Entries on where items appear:
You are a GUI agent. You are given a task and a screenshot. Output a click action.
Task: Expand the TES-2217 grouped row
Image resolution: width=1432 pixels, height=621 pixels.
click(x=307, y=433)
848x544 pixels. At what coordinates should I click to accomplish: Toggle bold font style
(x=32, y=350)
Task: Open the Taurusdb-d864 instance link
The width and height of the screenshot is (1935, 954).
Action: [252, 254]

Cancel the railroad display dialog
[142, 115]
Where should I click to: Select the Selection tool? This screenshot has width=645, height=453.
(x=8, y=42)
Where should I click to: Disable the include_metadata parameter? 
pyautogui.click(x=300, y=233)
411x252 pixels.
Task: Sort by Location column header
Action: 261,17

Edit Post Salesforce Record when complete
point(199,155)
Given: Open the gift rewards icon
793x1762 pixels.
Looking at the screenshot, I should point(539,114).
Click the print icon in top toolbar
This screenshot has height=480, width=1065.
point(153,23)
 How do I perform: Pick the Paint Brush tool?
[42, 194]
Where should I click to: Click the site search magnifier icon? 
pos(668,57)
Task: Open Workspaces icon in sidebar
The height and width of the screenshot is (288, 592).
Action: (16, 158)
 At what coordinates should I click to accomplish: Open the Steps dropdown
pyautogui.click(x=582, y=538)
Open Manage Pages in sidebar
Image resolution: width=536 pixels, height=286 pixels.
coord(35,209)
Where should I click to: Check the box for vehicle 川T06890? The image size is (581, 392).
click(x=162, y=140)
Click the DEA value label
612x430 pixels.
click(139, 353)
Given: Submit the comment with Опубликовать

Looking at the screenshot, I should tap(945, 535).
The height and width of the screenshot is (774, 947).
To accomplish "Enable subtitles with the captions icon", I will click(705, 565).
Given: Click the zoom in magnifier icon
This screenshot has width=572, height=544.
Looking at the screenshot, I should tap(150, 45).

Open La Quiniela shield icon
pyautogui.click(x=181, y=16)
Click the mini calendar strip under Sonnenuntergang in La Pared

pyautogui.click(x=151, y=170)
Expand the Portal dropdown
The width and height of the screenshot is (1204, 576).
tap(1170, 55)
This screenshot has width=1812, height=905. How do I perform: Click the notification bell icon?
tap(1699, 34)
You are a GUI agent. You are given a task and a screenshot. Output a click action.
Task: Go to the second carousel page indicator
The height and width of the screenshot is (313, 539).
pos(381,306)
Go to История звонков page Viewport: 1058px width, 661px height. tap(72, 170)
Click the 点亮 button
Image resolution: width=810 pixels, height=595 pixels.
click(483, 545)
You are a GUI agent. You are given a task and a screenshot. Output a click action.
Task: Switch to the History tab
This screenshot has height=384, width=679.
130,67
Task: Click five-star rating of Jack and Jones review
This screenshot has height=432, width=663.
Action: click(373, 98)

## Given problem:
Copy out the stretch of the material from the line containing "Open Manage Pages in sidebar" through the line containing "will click(705, 565).", changing nothing.

## Task output:
Open Manage Pages in sidebar
Image resolution: width=536 pixels, height=286 pixels.
coord(35,209)
Where should I click to: Check the box for vehicle 川T06890? The image size is (581, 392).
click(x=162, y=140)
Click the DEA value label
612x430 pixels.
click(139, 353)
Given: Submit the comment with Опубликовать

Looking at the screenshot, I should tap(945, 535).
The height and width of the screenshot is (774, 947).
To accomplish "Enable subtitles with the captions icon", I will click(705, 565).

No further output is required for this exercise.